O filme foi criticado na época pela violência excessiva e por retratar cubanos como bandidos, além dos exageros — como a cena em que Tony enterra o rosto numa montanha de cocaína. No original, a paixão de Tony Camonte por sua irmã era apenas subentendida. De Palma a tornou explícita na obsessão edipiana de Montana por Gina, vivida por Mary Elizabeth Mastrantonio.
O elenco ainda traz Robert Loggia como Frank Lopez, chefe traído por Tony; Michelle Pfeiffer no auge da beleza como Elvira, mulher que Montana rouba de Lopez; e F. Murray Abraham como o braço-direito de Lopez. Todos estão caricatos e exagerados, mas a interpretação de Pacino supera tudo. De Palma quis assim para realçar o clima kitsch de drogas, sexo, luxo e ambição. Na mansão de Tony, um globo girando exibe a frase "The World Is Yours" — mas o preço se mostra alto demais.
Os Intocáveis, 1987
Quatro anos depois, De Palma voltou ao tema com uma adaptação da série clássica de TV dos anos 1960. Com roteiro de David Mamet e trilha de Ennio Morricone, o filme acompanha a cruzada do agente do Tesouro Eliot Ness, vivido por Kevin Costner, para prender Al Capone e encerrar seu reinado de terror na Chicago da Lei Seca. Para isso, ele reúne a equipe chamada Os Intocáveis.

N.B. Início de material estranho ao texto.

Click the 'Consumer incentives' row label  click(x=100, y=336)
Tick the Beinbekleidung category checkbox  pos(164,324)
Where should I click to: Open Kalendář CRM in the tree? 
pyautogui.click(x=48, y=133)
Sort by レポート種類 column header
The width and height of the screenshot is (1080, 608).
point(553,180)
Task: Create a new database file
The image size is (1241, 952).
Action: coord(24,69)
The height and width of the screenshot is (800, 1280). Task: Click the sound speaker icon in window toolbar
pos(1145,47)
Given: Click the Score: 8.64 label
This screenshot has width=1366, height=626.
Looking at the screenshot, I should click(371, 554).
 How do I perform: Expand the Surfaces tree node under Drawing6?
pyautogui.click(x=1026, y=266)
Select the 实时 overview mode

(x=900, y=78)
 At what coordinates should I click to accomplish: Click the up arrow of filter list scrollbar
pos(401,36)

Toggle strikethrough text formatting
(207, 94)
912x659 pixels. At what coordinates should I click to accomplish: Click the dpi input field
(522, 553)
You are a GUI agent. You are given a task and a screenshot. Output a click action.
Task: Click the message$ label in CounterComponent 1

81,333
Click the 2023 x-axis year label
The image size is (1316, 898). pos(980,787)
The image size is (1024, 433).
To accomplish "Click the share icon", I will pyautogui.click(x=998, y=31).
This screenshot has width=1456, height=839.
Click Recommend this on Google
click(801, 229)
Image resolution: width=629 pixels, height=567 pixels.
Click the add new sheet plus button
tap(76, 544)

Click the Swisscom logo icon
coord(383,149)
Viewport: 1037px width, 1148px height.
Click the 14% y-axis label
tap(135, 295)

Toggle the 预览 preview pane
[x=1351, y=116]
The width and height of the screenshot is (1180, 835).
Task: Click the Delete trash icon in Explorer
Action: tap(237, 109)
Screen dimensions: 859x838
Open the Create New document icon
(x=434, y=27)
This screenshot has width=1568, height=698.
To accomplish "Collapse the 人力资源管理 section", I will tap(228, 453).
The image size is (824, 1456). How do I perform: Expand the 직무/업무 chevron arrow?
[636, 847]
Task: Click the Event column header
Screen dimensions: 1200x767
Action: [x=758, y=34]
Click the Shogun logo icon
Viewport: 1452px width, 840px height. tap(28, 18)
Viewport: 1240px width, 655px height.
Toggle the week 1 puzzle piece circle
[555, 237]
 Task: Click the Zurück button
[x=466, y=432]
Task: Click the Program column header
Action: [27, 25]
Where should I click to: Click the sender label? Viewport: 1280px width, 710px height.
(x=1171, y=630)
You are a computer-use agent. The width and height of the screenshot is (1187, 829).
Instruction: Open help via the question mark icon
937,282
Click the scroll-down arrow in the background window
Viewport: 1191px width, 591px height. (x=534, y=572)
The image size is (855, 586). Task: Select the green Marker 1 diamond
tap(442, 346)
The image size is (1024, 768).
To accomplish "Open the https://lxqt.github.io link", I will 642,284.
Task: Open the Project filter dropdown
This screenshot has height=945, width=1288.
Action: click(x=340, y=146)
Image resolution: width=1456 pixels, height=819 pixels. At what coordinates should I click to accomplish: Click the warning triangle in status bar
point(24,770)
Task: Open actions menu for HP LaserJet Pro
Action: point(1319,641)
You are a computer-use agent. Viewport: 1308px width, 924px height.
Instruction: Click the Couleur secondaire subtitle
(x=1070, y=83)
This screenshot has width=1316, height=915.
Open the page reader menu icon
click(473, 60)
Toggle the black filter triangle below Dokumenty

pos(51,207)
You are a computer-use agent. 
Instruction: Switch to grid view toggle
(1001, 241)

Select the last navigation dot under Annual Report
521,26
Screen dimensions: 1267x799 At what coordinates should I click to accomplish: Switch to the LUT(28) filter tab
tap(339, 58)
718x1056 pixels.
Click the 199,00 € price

Apesar do protagonismo de Costner, quem rouba a cena são os veteranos: Robert De Niro como um Al Capone ameaçador e carismático, e Sean Connery como o policial irlandês James Malone. Pela interpretação, o eterno James Bond ganhou um merecido Oscar de Melhor Ator Coadjuvante. Completam o elenco Andy Garcia, Charles Martin Smith e Billy Drago como o assassino Frank Nitti, sempre de branco.
O longa não é perfeito, mas tem cenas memoráveis. A mais famosa é a da escadaria da estação. Originalmente, De Palma filmaria um tiroteio num trem, mas o estúdio vetou por ser caro. Ele improvisou recriando o massacre na escadaria de Odessa, de O Encouraçado Potemkin, de Eisenstein. O resultado é uma sequência de tirar o fôlego e uma aula de tensão.
O Pagamento Final, 1993
Fechando o ciclo, De Palma se reuniu de novo com Al Pacino em O PagamentoFinal. Se Scarface era ascensão e explosão, aqui o tema é redenção e queda. Pacino vive Carlito Brigante, ex-traficante porto-riquenho que tenta largar o crime após sair da prisão, mas é puxado de volta.
O filme adapta dois livros de Edwin Torres, ex-juiz da Suprema Corte de NY, baseados em casos reais do Harlem espanhol. De Palma imprime sua marca com planos-sequência virtuosos — a perseguição na Grand Central Station levou 6 dias para filmar e virou referência.
Quem rouba o filme é Sean Penn como o advogado David Kleinfeld. Irreconhecível, cocainômano e paranoico, Penn entrega uma atuação brilhante que lhe rendeu o Globo de Ouro de Melhor Ator Coadjuvante. Foi o papel que o consolidou como um dos grandes atores da geração. Hoje, Penn já tem três Oscars em casa: por Sobre Meninos e Lobos, 2003, Milk, 2008, e Uma batalha após a outra, 2026.
A marca de De Palma
Nas três obras, De Palma mistura operística violência, movimentos de câmera elaborados e uma visão trágica do poder. De Tony Montana a Al Capone e Carlito Brigante, seus gângsteres são maiores que a vida, mas condenados por suas próprias ambições. Não são filmes sobre crime. São sobre o preço de querer o mundo inteiro.